A contribution to the mathematical theory of diffraction. Part I: A note on double Fourier integrals

TL;DR

This paper develops a mathematical framework for deriving explicit far-field asymptotic expansions of physical fields represented by double Fourier integrals, crucial for diffraction theory, by extending complex analysis techniques to two variables.

Contribution

It introduces the bridge and arrow notation to generalize contour indentation for double integrals and establishes the locality principle for identifying contributing points.

Findings

Derived explicit asymptotic components for contributing points.

Validated the theory with numerical examples.

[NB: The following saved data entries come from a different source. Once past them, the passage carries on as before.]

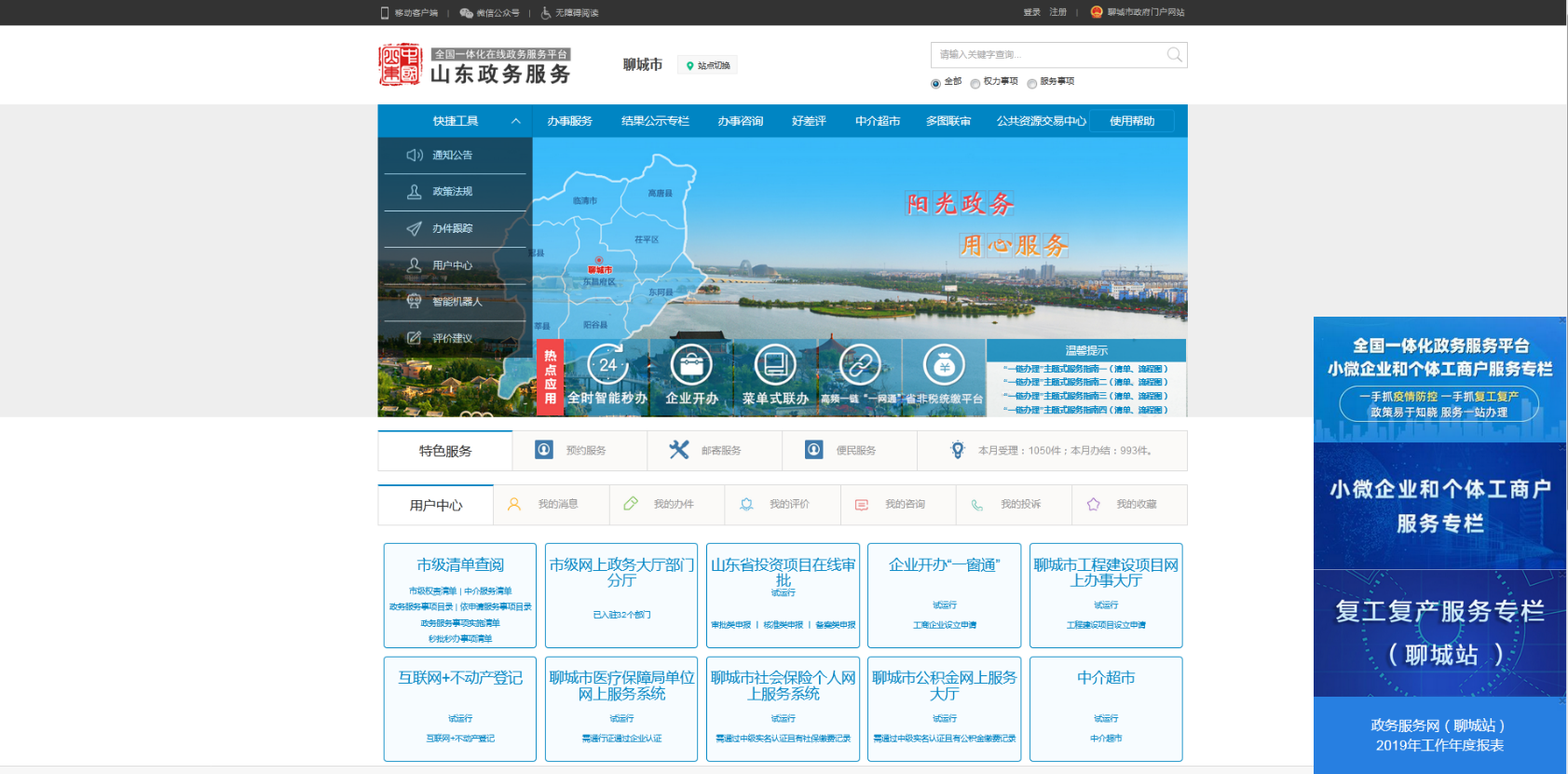Click the 我的收藏 star icon
This screenshot has height=774, width=1568.
pos(1094,504)
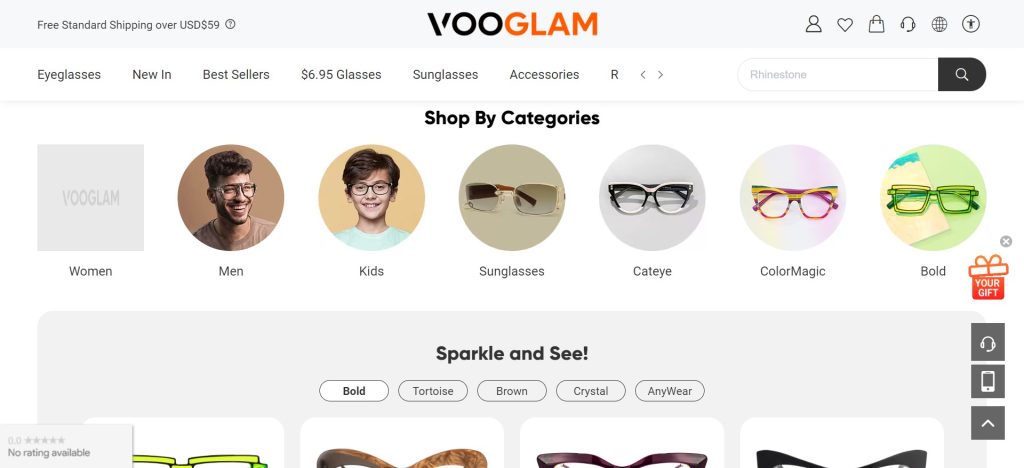Close the Your Gift floating widget
Screen dimensions: 1024x468
tap(1006, 242)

Provided criteria to identify contributing points.

Abstract

We consider a large class of physical fields $u$ written as double inverse Fourier transforms of some functions $F$ of two complex variables. Such integrals occur very often in practice, especially in diffraction theory. Our aim is to provide a closed-form far-field asymptotic expansion of $u$. In order to do so, we need to generalise the well-established complex analysis notion of contour indentation to integrals of functions of two complex variables. It is done by introducing the so-called bridge and arrow notation. Thanks to another integration surface deformation, we show that, to achieve our aim, we only need to study a finite number of real points in the Fourier space: the contributing points. This result is called the locality principle. We provide an extensive set of results allowing one to decide whether a point is contributing or not. Moreover, to each contributing point, we associate an explicit closed-form far-field asymptotic component of $u$. We conclude the article by validating this theory against full numerical computations for two specific examples.